Do you actually, bottom-of-your-heart believe that ordinary consumers think like this? They use TikTok and WhatsApp and Facebook and the Wal-Mart coupon app as a product of deep consideration on the web of trust they're building?
Users don't have a choice, and they don't care. Bitlocker is cracked by the feds, iOS and Android devices can get unlocked or hacked with commercially-available grey-market exploits. Push Notifications are bugged, apparently. Your logic hinges on an idyllic philosophy that doesn't even exist in security focused communities.

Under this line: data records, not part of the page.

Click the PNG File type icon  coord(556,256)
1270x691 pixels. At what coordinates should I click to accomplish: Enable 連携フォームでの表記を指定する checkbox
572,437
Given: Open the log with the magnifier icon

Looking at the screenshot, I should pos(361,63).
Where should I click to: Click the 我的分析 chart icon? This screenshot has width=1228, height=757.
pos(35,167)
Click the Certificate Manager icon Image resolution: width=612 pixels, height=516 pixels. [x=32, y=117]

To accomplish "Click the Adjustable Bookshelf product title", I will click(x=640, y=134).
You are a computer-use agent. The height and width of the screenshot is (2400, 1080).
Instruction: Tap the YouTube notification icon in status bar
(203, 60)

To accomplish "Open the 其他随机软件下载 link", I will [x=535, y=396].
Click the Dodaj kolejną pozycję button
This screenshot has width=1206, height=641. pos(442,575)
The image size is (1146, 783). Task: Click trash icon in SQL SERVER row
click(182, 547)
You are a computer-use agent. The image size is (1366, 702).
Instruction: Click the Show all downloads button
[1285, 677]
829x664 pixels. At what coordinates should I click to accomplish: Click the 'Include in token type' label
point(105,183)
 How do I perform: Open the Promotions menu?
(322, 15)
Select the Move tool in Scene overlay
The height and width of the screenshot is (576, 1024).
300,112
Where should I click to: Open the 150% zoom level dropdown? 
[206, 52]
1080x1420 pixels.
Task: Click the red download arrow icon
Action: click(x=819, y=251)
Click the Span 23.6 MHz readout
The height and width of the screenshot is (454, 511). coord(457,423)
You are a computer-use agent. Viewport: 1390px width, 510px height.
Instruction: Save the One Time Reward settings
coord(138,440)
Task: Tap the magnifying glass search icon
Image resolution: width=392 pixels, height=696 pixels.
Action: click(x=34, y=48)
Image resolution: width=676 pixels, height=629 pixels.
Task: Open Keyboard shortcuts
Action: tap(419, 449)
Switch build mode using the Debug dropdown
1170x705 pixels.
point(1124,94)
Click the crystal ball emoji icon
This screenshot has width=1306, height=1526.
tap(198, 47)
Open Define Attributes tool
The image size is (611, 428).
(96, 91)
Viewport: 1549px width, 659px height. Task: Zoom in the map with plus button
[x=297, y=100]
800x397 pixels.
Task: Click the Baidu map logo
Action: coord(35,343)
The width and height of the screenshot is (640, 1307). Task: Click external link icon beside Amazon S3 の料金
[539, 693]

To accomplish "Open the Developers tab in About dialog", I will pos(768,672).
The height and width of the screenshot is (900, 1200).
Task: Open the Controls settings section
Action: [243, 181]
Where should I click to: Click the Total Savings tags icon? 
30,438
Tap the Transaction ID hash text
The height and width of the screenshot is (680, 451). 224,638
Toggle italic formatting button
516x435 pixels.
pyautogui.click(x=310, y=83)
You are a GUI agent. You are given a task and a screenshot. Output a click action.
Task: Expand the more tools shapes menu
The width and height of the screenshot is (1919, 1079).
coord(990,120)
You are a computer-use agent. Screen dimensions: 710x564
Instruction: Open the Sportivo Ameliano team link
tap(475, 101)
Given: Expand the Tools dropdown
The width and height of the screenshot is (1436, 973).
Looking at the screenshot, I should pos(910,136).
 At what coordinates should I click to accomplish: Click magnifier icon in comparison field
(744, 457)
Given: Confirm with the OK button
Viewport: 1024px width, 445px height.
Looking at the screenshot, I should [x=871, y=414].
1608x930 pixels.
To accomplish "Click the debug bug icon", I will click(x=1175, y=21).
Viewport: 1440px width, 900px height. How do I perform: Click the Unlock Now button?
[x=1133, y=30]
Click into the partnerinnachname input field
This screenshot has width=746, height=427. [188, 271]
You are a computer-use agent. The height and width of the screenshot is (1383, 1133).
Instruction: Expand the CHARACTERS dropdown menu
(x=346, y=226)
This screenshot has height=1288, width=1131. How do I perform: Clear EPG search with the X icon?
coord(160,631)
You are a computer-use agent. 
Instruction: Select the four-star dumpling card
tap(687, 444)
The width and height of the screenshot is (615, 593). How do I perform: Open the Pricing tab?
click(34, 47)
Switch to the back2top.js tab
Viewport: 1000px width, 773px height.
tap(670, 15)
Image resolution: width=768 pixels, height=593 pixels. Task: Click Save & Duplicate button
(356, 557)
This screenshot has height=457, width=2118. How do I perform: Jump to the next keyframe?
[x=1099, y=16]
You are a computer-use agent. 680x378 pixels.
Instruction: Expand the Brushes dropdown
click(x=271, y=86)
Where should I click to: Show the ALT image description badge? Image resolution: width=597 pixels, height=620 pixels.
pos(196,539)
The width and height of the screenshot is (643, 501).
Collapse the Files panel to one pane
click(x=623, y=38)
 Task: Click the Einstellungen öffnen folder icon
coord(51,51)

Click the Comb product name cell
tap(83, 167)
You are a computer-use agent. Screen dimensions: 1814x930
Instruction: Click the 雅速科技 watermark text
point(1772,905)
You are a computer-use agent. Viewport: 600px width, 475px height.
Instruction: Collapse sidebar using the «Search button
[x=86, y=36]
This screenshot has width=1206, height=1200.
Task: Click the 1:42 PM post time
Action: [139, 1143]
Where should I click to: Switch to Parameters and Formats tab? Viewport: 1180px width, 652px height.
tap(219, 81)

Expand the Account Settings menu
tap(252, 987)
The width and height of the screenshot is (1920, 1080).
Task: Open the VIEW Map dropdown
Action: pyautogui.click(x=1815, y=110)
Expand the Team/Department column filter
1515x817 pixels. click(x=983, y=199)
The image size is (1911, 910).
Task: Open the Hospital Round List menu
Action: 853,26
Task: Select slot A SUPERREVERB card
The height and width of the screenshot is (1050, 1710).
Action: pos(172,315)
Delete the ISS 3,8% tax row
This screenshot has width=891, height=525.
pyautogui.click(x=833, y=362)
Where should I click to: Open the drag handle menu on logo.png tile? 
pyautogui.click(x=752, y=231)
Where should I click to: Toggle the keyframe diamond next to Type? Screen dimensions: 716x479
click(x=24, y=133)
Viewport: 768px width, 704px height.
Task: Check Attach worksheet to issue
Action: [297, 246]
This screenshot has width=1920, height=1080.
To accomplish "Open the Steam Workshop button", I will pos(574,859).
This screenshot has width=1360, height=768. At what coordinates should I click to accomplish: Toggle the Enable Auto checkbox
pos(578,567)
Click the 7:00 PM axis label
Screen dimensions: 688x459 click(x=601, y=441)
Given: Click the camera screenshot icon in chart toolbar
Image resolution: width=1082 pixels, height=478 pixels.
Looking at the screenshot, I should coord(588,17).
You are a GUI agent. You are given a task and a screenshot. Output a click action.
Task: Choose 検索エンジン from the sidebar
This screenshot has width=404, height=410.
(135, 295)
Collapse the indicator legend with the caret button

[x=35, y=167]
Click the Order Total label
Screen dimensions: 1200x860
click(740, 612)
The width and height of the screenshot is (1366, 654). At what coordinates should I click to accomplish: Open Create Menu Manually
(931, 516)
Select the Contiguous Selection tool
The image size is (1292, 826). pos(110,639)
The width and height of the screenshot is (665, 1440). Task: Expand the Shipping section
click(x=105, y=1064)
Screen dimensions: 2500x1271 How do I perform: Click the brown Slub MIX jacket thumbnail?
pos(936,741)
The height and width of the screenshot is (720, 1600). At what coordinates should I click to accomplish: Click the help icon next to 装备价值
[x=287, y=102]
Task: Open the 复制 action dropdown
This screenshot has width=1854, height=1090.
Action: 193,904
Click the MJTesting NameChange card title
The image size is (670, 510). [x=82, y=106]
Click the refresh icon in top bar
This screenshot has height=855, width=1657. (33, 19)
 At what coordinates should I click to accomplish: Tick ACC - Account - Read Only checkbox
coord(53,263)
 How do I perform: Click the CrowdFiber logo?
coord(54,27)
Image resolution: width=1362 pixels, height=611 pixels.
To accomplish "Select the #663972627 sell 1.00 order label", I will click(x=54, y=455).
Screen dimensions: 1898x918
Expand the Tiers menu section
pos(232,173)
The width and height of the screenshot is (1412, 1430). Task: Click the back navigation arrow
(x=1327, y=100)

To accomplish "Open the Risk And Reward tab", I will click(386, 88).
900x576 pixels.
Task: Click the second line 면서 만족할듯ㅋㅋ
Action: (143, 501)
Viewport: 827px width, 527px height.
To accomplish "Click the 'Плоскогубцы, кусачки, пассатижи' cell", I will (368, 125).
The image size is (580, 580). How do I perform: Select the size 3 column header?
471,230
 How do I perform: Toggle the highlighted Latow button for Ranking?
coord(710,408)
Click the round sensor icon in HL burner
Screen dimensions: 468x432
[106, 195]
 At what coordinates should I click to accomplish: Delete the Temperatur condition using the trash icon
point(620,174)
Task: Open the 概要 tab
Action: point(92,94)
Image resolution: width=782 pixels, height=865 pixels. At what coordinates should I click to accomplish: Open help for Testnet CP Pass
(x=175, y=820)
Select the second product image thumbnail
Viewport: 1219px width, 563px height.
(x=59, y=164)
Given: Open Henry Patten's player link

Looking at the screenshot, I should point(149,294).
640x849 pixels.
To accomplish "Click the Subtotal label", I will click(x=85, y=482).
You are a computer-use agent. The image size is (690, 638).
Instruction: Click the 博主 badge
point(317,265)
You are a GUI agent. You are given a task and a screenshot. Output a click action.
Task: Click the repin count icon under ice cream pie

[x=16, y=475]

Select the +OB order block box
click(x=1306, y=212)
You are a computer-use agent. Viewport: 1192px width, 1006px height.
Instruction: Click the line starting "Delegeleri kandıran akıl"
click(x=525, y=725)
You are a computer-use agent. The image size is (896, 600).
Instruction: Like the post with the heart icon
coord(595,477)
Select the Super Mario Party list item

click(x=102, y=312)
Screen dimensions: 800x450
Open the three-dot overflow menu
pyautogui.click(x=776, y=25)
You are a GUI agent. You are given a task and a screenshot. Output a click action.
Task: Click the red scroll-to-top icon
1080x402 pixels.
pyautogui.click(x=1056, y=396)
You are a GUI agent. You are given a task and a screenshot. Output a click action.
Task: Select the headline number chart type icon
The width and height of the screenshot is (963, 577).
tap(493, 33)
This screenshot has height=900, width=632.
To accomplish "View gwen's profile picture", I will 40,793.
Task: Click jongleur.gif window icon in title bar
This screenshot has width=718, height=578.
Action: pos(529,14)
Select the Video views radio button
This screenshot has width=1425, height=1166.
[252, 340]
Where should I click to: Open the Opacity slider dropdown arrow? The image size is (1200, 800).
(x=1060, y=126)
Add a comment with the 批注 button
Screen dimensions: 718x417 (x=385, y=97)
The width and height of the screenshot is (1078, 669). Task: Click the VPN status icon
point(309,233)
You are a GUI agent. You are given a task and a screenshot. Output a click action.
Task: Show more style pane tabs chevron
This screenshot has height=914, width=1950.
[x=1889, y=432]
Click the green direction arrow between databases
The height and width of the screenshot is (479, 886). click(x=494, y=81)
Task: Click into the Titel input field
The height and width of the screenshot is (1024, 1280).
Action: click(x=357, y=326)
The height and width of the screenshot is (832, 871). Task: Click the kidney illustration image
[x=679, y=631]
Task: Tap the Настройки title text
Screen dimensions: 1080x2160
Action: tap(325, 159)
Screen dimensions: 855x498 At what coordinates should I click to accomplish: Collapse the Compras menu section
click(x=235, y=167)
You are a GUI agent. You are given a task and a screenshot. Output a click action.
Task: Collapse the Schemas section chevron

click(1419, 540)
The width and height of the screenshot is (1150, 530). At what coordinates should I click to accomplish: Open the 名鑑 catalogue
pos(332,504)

Yes, I do believe from the bottom of my heart the users trust the operating systems they use. Apple and Google have done a great job at security and privacy which is why it seems like users don't care. It's like complaining why you have a system administrator if the servers are never down. When things are run well the average person seems ignorant of the problems.
Google certainly hasn't done a great job on privacy. Android devices leak so much information.
https://arstechnica.com/information-technology/2024/10/phone...
https://peabee.substack.com/p/everyone-knows-what-apps-you-u...
About Apple I just don't know enough because I haven't seriously used them for years
Yet, in the big picture Google is doing a good enough job that those information leaks have not caused them harm. When you really zoom in you can find some issues, but the real world impact of them is not big enough to influence most consumers.
What sort of hypothetical harm are you imagining here? Suppose the information leaks were a serious issue to me - what are my options? Switch to Apple? I doubt most consumers are going to consider something like postmarketos.
The carriers in the US were caught selling e911 location data to pretty much whoever was willing to pay. Did that hurt them? Not as far as I can tell, largely because there is no alternative and (bizarrely) such behavior isn't considered by our current legislation to be a criminal act. Consumers are forced to accept that they are simply along for the ride.